I came to her room, in the hopes of giving her some physical therapy. She needed to get out of her chair and walk, so that her muscles could pump all of that excess fluid back to her heart. “I will now allow you to work with me, you cheery little girl! Take me to the bathroom,” the queen declared. I complied with her suggestion, as I needed to keep my job and produce some actual results for this woman.

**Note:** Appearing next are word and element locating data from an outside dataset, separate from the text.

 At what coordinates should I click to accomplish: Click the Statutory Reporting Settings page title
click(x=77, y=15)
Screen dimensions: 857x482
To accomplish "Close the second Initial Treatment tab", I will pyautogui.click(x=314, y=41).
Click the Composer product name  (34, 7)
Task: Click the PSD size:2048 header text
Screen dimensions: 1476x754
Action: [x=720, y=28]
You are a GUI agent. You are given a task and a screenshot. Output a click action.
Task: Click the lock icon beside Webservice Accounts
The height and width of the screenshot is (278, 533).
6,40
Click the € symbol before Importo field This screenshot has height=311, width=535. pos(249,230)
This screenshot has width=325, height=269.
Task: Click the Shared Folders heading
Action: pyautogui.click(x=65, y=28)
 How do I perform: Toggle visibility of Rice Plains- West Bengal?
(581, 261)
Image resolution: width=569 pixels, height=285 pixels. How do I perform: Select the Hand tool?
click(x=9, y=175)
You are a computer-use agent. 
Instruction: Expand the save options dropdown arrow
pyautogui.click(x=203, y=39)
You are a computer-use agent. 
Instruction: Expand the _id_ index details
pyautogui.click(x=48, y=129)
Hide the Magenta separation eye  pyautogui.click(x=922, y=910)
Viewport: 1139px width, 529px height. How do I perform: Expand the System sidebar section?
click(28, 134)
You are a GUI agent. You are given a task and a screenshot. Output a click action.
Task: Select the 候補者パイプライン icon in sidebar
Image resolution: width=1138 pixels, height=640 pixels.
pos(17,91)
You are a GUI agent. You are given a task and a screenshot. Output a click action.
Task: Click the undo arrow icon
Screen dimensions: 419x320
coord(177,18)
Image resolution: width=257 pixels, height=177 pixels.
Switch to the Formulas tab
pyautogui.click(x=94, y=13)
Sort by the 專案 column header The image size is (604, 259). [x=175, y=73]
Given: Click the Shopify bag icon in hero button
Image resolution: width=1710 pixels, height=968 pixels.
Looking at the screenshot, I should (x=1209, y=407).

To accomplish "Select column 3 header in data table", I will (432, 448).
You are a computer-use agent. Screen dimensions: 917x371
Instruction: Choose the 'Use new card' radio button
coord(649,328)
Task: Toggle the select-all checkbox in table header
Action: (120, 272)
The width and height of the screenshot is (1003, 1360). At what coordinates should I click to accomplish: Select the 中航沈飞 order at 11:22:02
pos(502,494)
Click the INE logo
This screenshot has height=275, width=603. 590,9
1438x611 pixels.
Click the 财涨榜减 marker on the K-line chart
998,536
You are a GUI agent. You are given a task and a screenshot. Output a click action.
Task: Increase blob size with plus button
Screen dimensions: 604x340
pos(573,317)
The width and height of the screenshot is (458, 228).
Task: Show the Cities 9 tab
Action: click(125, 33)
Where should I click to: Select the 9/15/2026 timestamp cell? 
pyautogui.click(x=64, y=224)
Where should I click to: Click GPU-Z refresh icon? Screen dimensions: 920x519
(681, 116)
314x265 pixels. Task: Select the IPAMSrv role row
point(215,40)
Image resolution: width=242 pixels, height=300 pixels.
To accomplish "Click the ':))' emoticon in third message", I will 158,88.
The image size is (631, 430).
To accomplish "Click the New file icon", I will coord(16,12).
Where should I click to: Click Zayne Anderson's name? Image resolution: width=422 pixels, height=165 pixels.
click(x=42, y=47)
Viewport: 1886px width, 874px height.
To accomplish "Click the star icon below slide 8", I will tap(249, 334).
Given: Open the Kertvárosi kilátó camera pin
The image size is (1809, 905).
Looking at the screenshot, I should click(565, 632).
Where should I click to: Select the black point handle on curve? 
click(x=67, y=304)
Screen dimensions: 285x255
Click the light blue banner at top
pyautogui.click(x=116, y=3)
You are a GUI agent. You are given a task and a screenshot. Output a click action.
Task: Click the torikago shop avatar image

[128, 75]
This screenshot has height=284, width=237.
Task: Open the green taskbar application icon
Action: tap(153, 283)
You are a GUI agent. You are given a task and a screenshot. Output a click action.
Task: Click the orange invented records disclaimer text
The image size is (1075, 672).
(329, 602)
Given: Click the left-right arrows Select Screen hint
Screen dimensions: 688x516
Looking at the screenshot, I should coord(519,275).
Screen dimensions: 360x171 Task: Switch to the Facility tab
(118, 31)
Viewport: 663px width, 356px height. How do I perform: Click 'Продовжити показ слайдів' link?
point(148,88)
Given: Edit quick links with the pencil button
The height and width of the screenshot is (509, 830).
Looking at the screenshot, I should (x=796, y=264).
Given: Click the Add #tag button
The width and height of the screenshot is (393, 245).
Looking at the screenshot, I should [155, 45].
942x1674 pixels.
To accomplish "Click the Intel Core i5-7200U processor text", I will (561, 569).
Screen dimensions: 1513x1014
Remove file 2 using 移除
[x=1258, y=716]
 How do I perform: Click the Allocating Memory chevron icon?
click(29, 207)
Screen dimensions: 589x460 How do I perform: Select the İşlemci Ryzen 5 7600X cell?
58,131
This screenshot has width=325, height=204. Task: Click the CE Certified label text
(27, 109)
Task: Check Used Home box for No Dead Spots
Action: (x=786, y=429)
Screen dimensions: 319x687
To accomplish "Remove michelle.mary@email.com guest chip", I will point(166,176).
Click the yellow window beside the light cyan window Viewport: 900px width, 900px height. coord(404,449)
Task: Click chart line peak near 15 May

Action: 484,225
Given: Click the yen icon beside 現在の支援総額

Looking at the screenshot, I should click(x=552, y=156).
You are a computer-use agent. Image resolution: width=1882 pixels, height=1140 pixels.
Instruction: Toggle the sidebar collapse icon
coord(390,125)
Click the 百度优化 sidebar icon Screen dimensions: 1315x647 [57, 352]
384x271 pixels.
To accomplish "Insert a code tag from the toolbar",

​Mary and I walked to her bathroom with her rolling walker. She huffed and she puffed, but she got there. She plunked herself down on the toilet and caught her breath. I am not sure how long we sat there. ​The queen looked down at her fingers. She told me that she had been married five times. The first was for love, but he had been an alcoholic. The second was for property; there had been a nice farm. The third was for a chain of grocery stores. I tuned out the rest. Instead, I looked at all of those glistening rings on her hands, as she urinated for what seemed like hours.
​
When she was finished, Mary stood up and told me that she needed my help to “panty herself.” As I pulled up her underwear, Mary shrieked, “You have no idea what you are doing! Bring me a roll of paper towels, 6 Kotex pads and the baby powder from my bed!” I believe that this next process must have taken fifteen minutes. It included layering the paper toweling along her panties, followed by six maxi pads, sprinkled with half a cup of talcum powder. (Had she not heard of the link between ovarian cancer and powder, I wondered? But did that matter to a queen with five husbands?)
Mary Frenkel
Mary finally returned to her red velvet recliner with my assistance. She took three puffs on her inhaler. “Perhaps you are not the woman I judged you to be. A happy woman would not work in this place. You must have something wrong with you. Whatever it is, you don’t have five husbands!” And she laughed, Mary laughed so hard that I had to put oxygen on her face.

I look back on the queen on the nursing home. I wish I could say that she lived to rule the house and continue to scare the Fire Marshall. But her reign did come to an end. What I do hold close to my soul about Mary Frenkel is that she lived according to her own rules. She married several men, she called her staff four times an hour from her cell phone, and she demanded the very best care towards her end. Isn’t this what men have always done? So, why not women?
 
I often joke with my coworkers about this story. While I hope that I will expect and demand the best for my own care as long as I can, I worry about becoming incontinent, like Mary. Will I require the Leaning Tower of Kotex when I am old? My friends assure me that I will not. They say that because I am a Pelvic Floor Physical Therapist, I can avoid this. I believe that I can. On a larger scale, I believe that women will live very long and very well, with as many husbands, diamonds, and thrones as we choose. A new reign has come.